Activity: From the records below, copy every line that contains the word "экспорт".

Data extracts:
Start of Block
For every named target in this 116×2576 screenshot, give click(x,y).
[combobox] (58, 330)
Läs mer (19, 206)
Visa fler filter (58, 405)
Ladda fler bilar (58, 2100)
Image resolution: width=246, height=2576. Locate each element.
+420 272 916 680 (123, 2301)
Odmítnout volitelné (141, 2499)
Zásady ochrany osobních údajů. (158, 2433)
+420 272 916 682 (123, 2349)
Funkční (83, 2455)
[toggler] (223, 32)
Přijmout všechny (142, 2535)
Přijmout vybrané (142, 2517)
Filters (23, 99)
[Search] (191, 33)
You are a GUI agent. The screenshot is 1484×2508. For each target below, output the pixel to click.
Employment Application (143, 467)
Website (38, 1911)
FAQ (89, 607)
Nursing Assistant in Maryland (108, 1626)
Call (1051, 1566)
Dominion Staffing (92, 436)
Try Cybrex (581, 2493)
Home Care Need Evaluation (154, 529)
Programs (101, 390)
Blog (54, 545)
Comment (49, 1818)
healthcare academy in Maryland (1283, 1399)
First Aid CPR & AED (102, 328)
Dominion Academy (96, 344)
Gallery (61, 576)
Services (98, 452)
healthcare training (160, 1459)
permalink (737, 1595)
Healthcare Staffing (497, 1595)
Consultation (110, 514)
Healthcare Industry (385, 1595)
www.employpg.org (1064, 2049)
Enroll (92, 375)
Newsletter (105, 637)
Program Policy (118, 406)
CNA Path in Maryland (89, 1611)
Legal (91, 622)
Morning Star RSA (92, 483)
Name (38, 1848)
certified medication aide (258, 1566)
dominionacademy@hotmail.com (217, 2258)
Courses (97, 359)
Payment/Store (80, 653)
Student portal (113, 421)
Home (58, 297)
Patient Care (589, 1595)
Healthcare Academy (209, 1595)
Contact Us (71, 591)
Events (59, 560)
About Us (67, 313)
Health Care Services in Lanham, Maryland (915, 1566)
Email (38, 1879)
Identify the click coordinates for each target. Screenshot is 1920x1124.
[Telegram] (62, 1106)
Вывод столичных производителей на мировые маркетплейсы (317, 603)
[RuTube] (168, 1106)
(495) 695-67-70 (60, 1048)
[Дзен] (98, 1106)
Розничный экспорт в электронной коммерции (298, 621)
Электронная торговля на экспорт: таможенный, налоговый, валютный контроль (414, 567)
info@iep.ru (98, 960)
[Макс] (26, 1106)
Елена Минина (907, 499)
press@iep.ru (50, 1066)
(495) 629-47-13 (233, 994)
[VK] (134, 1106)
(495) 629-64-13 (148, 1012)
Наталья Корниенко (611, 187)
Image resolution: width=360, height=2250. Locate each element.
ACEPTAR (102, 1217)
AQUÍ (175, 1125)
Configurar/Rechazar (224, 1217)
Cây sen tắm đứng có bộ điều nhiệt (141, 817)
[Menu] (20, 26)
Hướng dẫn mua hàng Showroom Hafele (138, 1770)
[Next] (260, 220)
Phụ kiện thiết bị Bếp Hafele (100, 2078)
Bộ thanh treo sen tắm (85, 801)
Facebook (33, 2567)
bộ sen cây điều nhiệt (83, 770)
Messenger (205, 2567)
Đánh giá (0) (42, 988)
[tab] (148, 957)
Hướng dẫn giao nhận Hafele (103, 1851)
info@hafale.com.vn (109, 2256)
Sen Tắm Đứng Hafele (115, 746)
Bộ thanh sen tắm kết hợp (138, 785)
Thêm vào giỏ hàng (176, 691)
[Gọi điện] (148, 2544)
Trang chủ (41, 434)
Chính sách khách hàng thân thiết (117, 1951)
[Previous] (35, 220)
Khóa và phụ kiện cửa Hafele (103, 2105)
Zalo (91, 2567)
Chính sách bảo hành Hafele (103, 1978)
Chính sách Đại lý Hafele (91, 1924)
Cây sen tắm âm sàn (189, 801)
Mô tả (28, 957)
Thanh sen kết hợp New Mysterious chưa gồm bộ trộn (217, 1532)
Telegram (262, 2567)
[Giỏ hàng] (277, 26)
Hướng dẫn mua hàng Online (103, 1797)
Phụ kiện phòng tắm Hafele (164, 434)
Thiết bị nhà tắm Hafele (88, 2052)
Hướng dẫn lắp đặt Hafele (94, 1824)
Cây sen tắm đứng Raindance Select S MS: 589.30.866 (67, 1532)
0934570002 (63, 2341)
End of Block
Exercise result:
Розничный экспорт в электронной коммерции (298, 621)
Электронная торговля на экспорт: таможенный, налоговый, валютный контроль (414, 567)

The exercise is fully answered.